How to complete this task :: Here are the records. Write out exactly the lines between the one holding "The image size is (281, 185)." and the one holding "Tap the 진행률 label", inclusive.

[Saved entries]
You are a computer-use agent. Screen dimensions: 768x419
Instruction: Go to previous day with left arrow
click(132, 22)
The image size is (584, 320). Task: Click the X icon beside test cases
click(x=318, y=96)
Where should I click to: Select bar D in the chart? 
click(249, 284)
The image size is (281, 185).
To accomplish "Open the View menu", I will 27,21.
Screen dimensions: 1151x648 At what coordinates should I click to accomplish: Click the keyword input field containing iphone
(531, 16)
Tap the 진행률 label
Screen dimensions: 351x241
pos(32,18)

--

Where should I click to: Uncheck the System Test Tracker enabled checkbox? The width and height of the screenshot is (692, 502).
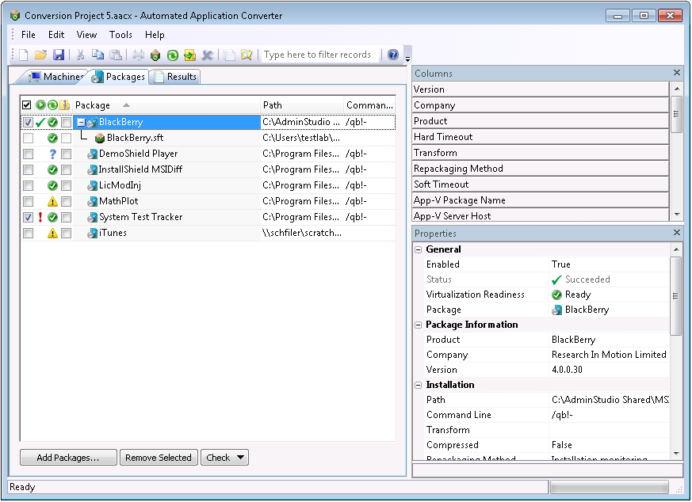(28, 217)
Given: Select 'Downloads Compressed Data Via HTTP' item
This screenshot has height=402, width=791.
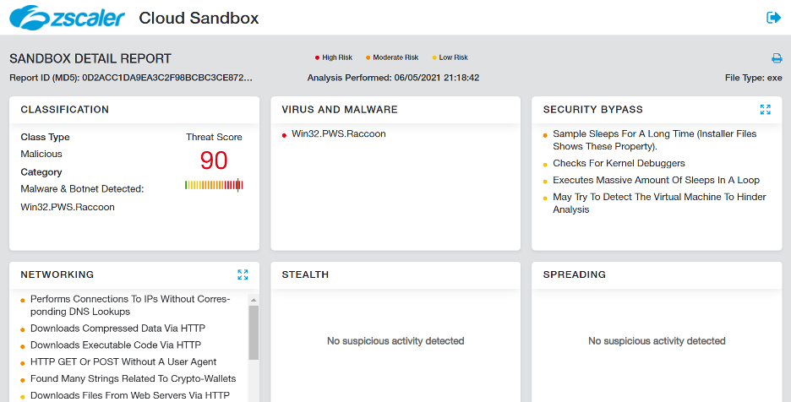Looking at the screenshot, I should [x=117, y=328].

Response to the exercise ::
The image size is (281, 185).
To accomplish "Open the View menu", I will 27,21.
Screen dimensions: 1151x648 At what coordinates should I click to accomplish: Click the keyword input field containing iphone
(531, 16)
Tap the 진행률 label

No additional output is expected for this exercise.